I could have stood it better my coming here, I mean if they hadn't come down to the station in a body to meet me in one of those long vehicles with seats down the sides: silly-looking men in coloured blazers and girls with no hats, all making a hullabaloo of welcome. "We are quite a small party," Mrs. Beverly-Jones had written. Small! Great heavens, what would they call a large one?

I kept my face as well as I could, trying to hide my exultation. The office burnt! Fine! Robinson's singed! Glorious! I hurriedly packed my things and whispered to Beverly-Jones farewell messages for the sleeping household. I never felt so jolly and facetious in my life. I could feel that Beverly-Jones was admiring the spirit and pluck with which I took my misfortune.
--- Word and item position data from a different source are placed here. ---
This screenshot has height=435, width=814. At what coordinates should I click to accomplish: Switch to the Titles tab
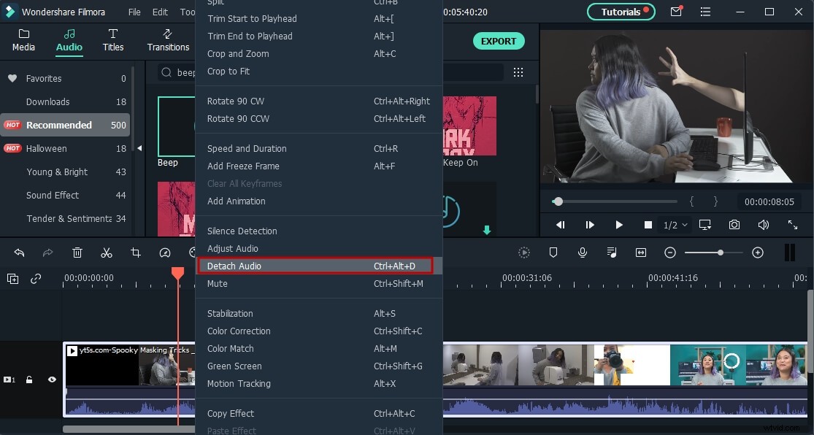(113, 40)
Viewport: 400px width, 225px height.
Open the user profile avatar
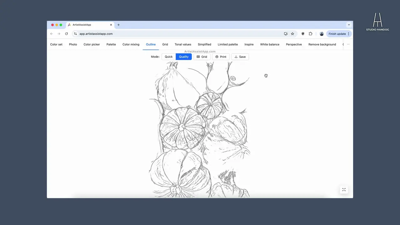point(322,34)
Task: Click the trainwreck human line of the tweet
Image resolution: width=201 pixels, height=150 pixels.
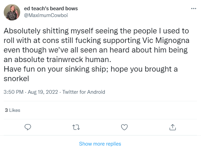Action: pyautogui.click(x=57, y=60)
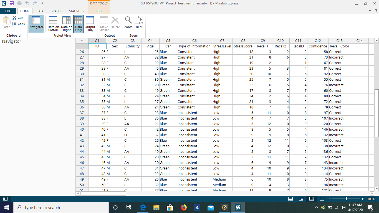Open the quick access toolbar customize dropdown
379x213 pixels.
42,4
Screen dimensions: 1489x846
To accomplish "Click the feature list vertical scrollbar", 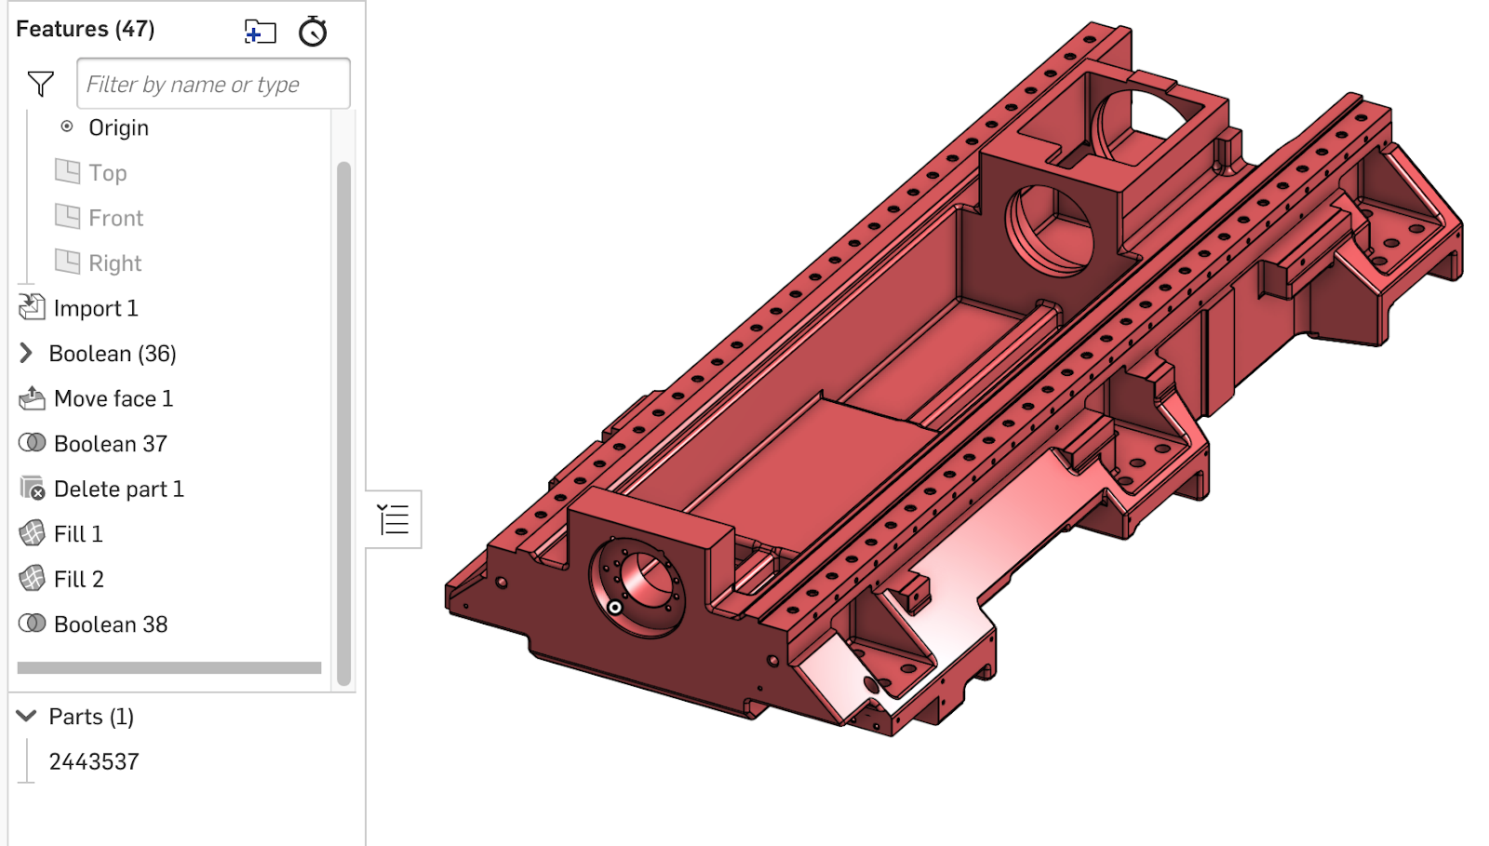I will tap(343, 419).
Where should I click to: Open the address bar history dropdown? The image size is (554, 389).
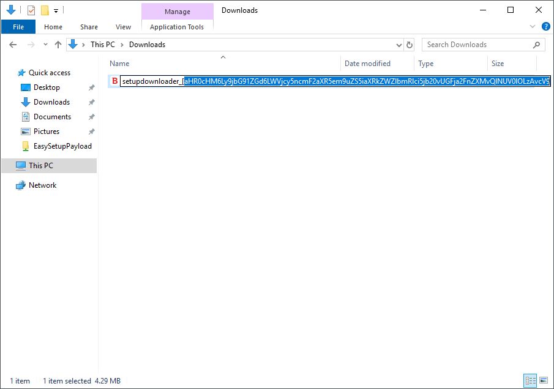399,44
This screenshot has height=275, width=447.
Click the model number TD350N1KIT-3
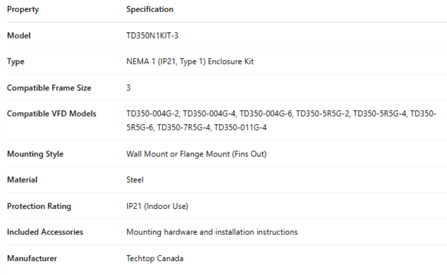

Beverly-Jones showed his new boat-house next and Poppleton knocked a hole in the side with a hammer to show that the lumber was too thin. "If that were my boat-house," he said, "I'd rip the outside clean off it and use shingle and stucco." It was, I noticed, Poppleton's plan first to imagine Beverly-Jones's things his own, and then to smash them, and then give them back smashed to Beverly-Jones.
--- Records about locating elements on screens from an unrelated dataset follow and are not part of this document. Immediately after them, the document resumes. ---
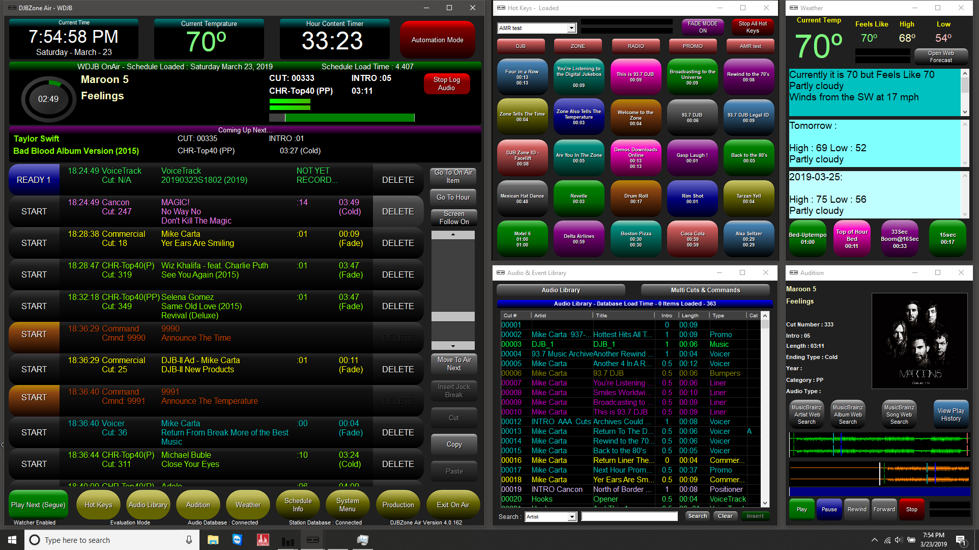Select the ZONE hot key tab
The image size is (979, 550).
pyautogui.click(x=578, y=46)
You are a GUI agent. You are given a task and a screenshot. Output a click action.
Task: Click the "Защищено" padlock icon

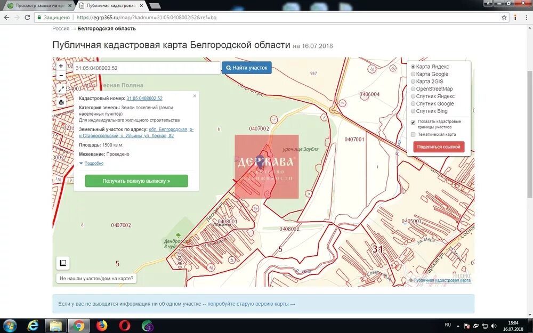click(41, 17)
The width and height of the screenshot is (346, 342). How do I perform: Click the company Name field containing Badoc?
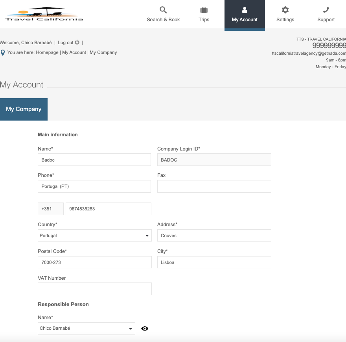tap(94, 160)
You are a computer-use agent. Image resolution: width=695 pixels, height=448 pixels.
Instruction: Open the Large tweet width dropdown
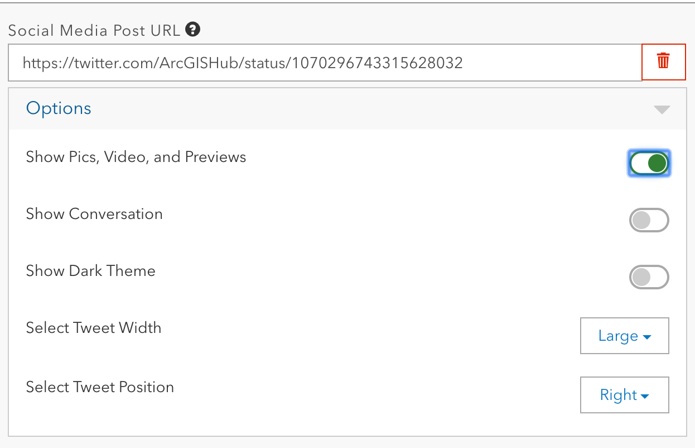point(624,336)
I am all right to be shown an iron-and-steel plant, or a soda-water factory, or anything really wonderful, but being shown a house and grounds and trees, things that I have seen all my life, leaves me absolutely silent. "These big gates," said Beverly-Jones, "we only put up this year." "Oh," I said. That was all. Why shouldn't they put them up this year?

They were Dutch; all right, why not? They were an experiment. Very good; let them be so. I know nothing in particular to say about a Dutch experiment. I could feel that Beverly-Jones grew depressed as he showed me round. I was sorry for him, but unable to help. I realized that there were certain sections of my education that had been neglected.

"I'd knock the thing down and burn it," I answered. But I think I must have said it too fiercely. Beverly-Jones looked hurt and said nothing. Not that these people are not doing all they can for me. I know that. I admit it.

It was only yesterday afternoon that Beverly-Jones found me standing here in the gloom of some cedar-trees beside the edge of the pond and took me back so quietly to the house that I realized he thought I meant to drown myself. So I did.